On a l’habitude de dire que l’on a les dirigeants que l’on mérite. Il suffit de faire le bilan sur le cycle des 20 ans que l’on «fêtera» en décembre prochain. Les Ivoiriens savent-ils faire autre chose ? A lire les journaux, toutes tendances confondues, à lire les compte-rendus du gouvernement et des réunions des différents partis politiques, les sujets d’actualité seraient : l’avenir du Pdci, les guerres fratricides Fpi/LIDER, les 19 ans du Rdr, le devenir de Banny, de la Cdvr, qui sortira et qui entrera à La Haye, le niveau de Kandia et l’avenir des «jeunes» : Soro, Bakayoko et Billon.
Au passage, on observera que nous sommes toujours fâchés avec les textes et la loi, ceux des appels d’offre, ceux du renouvellement des instances consulaires et professionnelles, ceux de la limite d’âge, du foncier etc., la parole n’engageant que celui qui la reçoit. Bref rien que des sujets de «personnes» et de «pouvoir»! … Intriguant non? Et le peuple, et les institutions, et l’emploi, et le mirage annoncé et la Nation ivoirienne? Or les attentes et les priorités sont ailleurs. Tenaces et concrètes. Mesurables. Les présidents passent, les populations trépassent. Depuis 20 ans, une poignée de politiciens a pris en otage vingt millions de personnes pour l’un des plus grands hold-up démocratique de l’histoire africaine.
Le bilan? Rien n’a changé, tout juste se battent-ils pour se réclamer du «Père Fondateur», sans savoir exprimer ce qu’est l’Houphouëtisme qui leur a permis d’exister. Quels sont les «3R» : Reconnaissance, Résilience, Renaissance ? Seule la volonté de changement exprimée au premier tour des élections nationales était à respecter. On dit quoi? On va où là? Le seul record du monde dont on puisse se vanter, parmi tous ceux que nous collectionnons dans les pires positions mondiales: le dopage des chiffres, l’absence de projet de société, la reconduite des mauvaises habitudes, l’incompétence et le racket à tous les étages, la «c’est pour nous-attitude» n’est finalement qu’une pratique que l’équipe au pouvoir et son entourage, se repasse tous les 5 ou 10 ans, c’est selon. Rien ne saurait changer si le peuple ne prenait conscience qu’il n’y a pas de messie à attendre mais un projet de société avec des équipes qui mettent l’intérêt général et une politique de développement en priorité. Au-delà de la théorie du 3ème homme, et face au piège politique dans lequel se trouve le président, la colère est froide, silencieuse, et monte chaque jour. Les entourages incarnent le mensonge et la tromperie. «Tout ça pour ça»!
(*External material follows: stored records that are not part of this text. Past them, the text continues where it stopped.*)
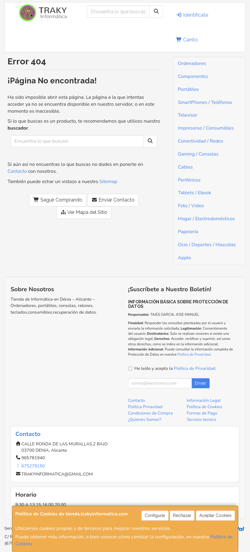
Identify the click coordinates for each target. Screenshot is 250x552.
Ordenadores (192, 63)
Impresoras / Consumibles (206, 128)
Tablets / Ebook (194, 192)
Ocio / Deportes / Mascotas (207, 244)
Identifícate (192, 15)
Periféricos (189, 180)
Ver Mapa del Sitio (83, 212)
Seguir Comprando (57, 200)
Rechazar (182, 515)
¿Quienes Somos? (144, 419)
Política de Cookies (204, 407)
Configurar (155, 515)
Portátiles (188, 89)
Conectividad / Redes (200, 141)
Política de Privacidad (193, 354)
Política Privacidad (145, 407)
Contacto (17, 171)
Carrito (187, 40)
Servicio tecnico (201, 419)
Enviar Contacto (112, 200)
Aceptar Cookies (215, 515)
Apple (184, 257)
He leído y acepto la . (175, 368)
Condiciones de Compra (150, 413)
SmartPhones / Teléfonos (205, 102)
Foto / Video (191, 205)
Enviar (200, 383)
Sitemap (108, 181)
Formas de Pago (202, 413)
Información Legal (203, 400)
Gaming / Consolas (198, 154)
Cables (185, 167)
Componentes (193, 76)
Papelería (188, 231)
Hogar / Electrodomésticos (206, 218)
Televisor (187, 115)
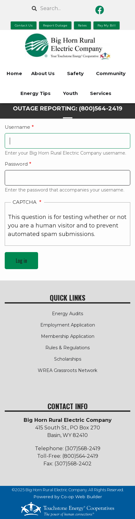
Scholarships (67, 359)
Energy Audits (67, 313)
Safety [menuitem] (75, 73)
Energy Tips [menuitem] (35, 93)
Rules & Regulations (67, 348)
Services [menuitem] (100, 93)
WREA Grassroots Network (67, 370)
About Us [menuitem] (43, 73)
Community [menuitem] (111, 73)
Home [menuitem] (14, 73)
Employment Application (67, 325)
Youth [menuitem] (70, 93)
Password (16, 164)
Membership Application (67, 336)
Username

La seule constante touche aux scandales et aux amalgames grossiers. Les populations le savent, les cadres le savent, les médias, les chancelleries aussi. L’émergence était une promesse de campagne, elle ne tient pas et on ne peut impunément faire semblant de travailler pendant que son peuple se meure. L’offre politique est à reconstruire, le bruit et les bavardages ne marchent plus. La réconciliation c’est d’abord le bon sens, le courage, le pardon, la vérité et surtout le dialogue. L’impunité et la justice à deux vitesses ne peuvent perdurer.
Les politiciens ne peuvent faire obstacle à la mémoire et à l’avenir d’un pays. On ne peut faire comme si rien ne s’était passé. Lamentable spectacle irresponsable. Ce n’est pas un pont ou des libertés provisoires qui vont «blaguer» les gens, encore moins les invectives d’opposants à chaises vides et à têtes chercheuses. Le chômage touche plus de 50% de la population active, n’en déplaise aux faussaires. Le cumul des mandats et des mandants ne peut se justifier. L’exception est désormais d’identifier un ministre non Pdg ou actionnaire indirect de plusieurs sociétés profitant de «l’émergente émergence». Quel exemple et comment s’étonner des conséquences ? De quelle Côte d’Ivoire parle-t-on ? Une et indivisible ? Celle qui doit juste faire mieux que l’équipe d’avant ou celle qui doit reprendre sa place internationale, continentale et régionale ? Celle de Wattao ou celle du «vieux» Usher ? Quels codes, quels repères, quelles valeurs ? Celle qui donne l’exemple ou celle qui n’inspire toujours pas confiance ? Qui, de ces acteurs, aurait osé cela du temps d’Houphouët ? Ce reportage est catastrophique pour notre image qui n’en avait besoin. Les avions et les hôtels sont pleins mais où sont les investissements et les projets quand les opérateurs fuient aux premiers contacts devant l’inconsistance des interlocuteurs ?
Peut-être que ces images, qui ne manqueront pas d’arroser les réseaux sociaux, seront salvatrices, comme le furent celles d’«Envoyé spécial» sur la politique du groupe Sifca. Le pouvoir est transmis par les urnes avec la promesse de nous respecter et de faire mieux que le précédent, mieux pour les Ivoiriens, pas pour l’entourage, la famille, les neveux, mais pour les Ivoiriens. Les «biens mal acquis» et l’enrichissement sur la misère des autres ne sont plus au programme. Les priorités sont connues : emploi, santé, éducation, justice, sécurité. L’endormissement des consciences ne fonctionne plus. Ce reportage n’est que le juste rappel de la réalité quotidienne à Abidjan. Un pauvre sans emploi, sans éducation, ne pouvant se payer autre chose que du crack et des illusions, un pauvre ne pouvant se payer un avocat et allant à la Maca. S’il a de la chance «Le chinois» le gérera. Côte d’Ivoire, yako!
Il est grand temps de se mettre au travail, de bavarder moins et de faire plus. Il est temps de redonner un sens à notre devise : Union, Discipline, Travail. Hondelatte, circulez il n’y a rien à voir!